Text>
▼

Materials and methods

Dataset retrieval and description

The dataset that was used in this research comprises of 1000 patients who received treatment in the well-known Al-Kindy Teaching Hospital in Iraq33. The age of the patients ranges from 20 to 79 years. In this cohort, there were recorded 435 females and 565 males which has enhanced the dataset with a more critical demographic component. The diabetic patients within this cohort were carefully and precisely placed in to 3 groups: there were 837 who were Diabetic (Y), 103 who were Non-Diabetic (N) and 53 who were probable Diabetic (P). This stratification forms a crucial foundation for the subsequent analyses and predictions. The dataset is comprehensive, encompassing data on 11 important biochemical indicators. These include Blood Sugar Level, Age, Gender, Creatinine ratio (Cr), Body Mass Index (BMI), Urea, Cholesterol (Chol), Fasting lipid profile (including total, LDL, VLDL, Triglycerides (TG), and HDL Cholesterol), and HBA1C. Each of these indicators has been recorded from thorough clinical examinations, providing a robust foundation for our analytical endeavors. The summary of the description was given in Table 1.

Table1 Descriptive statistics of the datasets.

Proposed methodology

The proposed methodology hinges on leveraging clinical datasets obtained directly from patients. To streamline our approach, we organized it into two distinct methods: the experimental approach and the data-driven approach (Fig. 1). The experimental approach entails the systematic collection of samples from patients, followed by sample processing and in-depth clinical investigation. This results into the classification of patients into three categories: diabetic, non-diabetic, and predicted diabetics. On the other hand, the data-driven approach is centered around comprehensive data handling. This encompasses tasks such as data input, rigorous processing, judicious model selection, meticulous modeling, and thorough performance evaluation, with a particular focus on achieving the lowest possible error value. This comprehensive approach ensures that our methodology is robust and reliable in predicting diabetic conditions.

Fig. 1
figure 1

Experimental and data-driven approach.

▲

Activity> Does each statement agree with the methods text? Answer yes or no for each and quote the exact words of the text that decide it. 1. The patients' ages range from 20 to 79 years. 2. The cohort has more female patients than male patients. 3. Collecting samples from patients is part of the data-driven approach. You won't need the rows.

Provided data>
▼

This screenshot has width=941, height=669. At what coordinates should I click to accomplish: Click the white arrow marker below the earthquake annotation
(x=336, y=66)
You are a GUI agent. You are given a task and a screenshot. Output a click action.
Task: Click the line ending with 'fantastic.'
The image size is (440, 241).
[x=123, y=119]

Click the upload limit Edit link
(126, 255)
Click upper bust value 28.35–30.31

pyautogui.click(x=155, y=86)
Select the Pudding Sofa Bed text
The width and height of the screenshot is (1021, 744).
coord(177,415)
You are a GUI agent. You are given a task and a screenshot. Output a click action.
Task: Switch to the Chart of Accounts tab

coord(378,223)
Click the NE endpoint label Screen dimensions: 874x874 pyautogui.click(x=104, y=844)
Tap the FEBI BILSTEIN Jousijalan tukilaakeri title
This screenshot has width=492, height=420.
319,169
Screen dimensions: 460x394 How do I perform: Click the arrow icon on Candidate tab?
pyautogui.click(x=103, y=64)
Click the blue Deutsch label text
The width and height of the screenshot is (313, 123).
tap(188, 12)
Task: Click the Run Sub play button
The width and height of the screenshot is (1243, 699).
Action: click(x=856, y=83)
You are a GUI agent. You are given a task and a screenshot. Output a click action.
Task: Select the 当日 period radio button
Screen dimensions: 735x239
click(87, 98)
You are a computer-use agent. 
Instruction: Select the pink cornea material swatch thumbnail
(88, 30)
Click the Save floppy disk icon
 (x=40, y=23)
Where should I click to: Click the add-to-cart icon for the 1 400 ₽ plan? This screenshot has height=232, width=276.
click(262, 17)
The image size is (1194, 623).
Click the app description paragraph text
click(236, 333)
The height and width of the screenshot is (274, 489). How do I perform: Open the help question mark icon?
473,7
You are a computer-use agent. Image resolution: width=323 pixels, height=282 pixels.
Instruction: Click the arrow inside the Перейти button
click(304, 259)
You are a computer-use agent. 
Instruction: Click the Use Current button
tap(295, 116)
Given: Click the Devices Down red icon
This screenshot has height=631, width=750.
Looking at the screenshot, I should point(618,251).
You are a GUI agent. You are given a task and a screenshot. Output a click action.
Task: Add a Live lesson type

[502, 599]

▲

Written reply>
1. Yes: "The age of the patients ranges from 20 to 79 years."
2. No: "there were recorded 435 females and 565 males"
3. No: "The experimental approach entails the systematic collection of samples from patients"